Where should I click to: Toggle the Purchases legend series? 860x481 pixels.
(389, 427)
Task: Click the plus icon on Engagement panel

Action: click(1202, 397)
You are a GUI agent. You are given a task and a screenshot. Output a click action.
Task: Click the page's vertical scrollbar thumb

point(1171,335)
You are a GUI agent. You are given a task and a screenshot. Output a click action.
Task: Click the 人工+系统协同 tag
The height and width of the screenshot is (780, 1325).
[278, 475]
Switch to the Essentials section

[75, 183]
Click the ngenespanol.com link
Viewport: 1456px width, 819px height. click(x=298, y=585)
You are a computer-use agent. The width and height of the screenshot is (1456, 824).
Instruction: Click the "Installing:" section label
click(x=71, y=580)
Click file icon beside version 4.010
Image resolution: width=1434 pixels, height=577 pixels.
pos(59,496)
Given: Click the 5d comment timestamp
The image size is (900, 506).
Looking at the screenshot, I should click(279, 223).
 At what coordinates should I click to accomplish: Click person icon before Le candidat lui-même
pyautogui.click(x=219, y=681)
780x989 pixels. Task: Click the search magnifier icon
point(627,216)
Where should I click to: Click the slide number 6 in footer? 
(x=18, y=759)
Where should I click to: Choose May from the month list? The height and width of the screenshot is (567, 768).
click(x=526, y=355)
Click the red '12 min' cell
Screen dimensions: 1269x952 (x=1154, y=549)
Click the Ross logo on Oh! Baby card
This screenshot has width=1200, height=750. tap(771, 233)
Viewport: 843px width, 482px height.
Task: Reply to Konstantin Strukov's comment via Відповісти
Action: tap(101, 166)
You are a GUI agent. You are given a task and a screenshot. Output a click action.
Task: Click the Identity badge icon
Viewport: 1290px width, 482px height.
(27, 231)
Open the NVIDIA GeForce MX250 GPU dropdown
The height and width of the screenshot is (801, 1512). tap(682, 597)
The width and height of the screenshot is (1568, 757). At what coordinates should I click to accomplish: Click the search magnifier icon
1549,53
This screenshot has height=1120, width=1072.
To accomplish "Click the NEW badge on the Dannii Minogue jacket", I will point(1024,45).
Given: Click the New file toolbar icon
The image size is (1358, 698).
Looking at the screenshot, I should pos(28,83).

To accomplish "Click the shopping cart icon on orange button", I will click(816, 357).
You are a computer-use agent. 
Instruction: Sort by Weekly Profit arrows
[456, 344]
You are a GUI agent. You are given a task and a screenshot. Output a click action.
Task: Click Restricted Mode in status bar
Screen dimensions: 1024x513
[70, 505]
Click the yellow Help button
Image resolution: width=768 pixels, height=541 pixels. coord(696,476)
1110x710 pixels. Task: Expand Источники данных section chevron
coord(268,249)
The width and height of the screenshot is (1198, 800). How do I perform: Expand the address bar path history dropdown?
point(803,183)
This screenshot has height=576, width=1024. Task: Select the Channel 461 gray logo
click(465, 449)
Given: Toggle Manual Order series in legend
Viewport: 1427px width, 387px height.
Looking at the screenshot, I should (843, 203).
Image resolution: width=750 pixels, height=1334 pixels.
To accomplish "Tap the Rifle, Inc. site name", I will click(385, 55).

+-------+

## Your task:
In how many lines of the records does the word "will" occur? Reply with the number only.

## Response to the exercise:
3